The strengthening of the dollar that accompanied the recent increase in market volatility may have contributed to the downward move in cotton prices. There is an increase of 2.9 million bales to world ending stocks in 2011-12, which could be expected to put additional downward pressure on cotton prices. In addition to 2010-11 ending stocks was principally a result of higher estimated ending stocks in Brazil and Bangladesh. There was an increase in the 2011-12 world production from 123 million bales to 124.2 million. Meanwhile there might be a decrease in the world consumption from 115.2 million bales to 114.4 million, because of reductions by mill use.
In India, cotton prices are stable with moderate transaction. Cotton production in India is expected to hit record production of 36 million bales in 2011-12. But consumption is expected to be lower. Mills demand was limited due to poor demand of yarn while arrivals were at higher side. In the months to come exports are likely picked up. As arrivals of new cotton increase prices will come under pressure as mills' demand may be less this time. Exporters demand may continue even at lower prices. Arrival calendar is such that October will see 6-7 million bales of arrivals while in November and December arrivals would be 8-9 million bales. Good weather conditions in the cotton growing regions of India might lead to a record harvest in 2011. Cotton yield which has been falling for the past four years is believed to improve this year especially in Maharashtra and Gujarat as these states had witnessed good rainfall during monsoon. Cotton yield in India has gone down from 554 kg per hectare in 2007-08, to about 475 kg per hectare in 2010-11.

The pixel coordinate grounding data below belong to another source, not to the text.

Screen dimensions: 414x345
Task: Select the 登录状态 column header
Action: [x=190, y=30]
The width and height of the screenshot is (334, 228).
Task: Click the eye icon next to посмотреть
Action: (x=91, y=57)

The weak demand from the US and Europe due to economic slowdown and diminished buying by domestic industry owing to financial crunch are the reasons for subdued outlook on mill consumption. Demand growth in emerging markets may offset some of the weakness in developed economies. In India, even though exports of cotton were allowed through Open General License (OGL) stream, it is not expected to be robust. The cotton exports are expected in the range of 7-10 million bales this year. Meanwhile, global cotton production is expected to rise by 8-10% this year, even as consumption by major countries has not climbed; this may force the global cotton prices to move further down. It could be expected that cotton prices will continue to move sideways in coming weeks.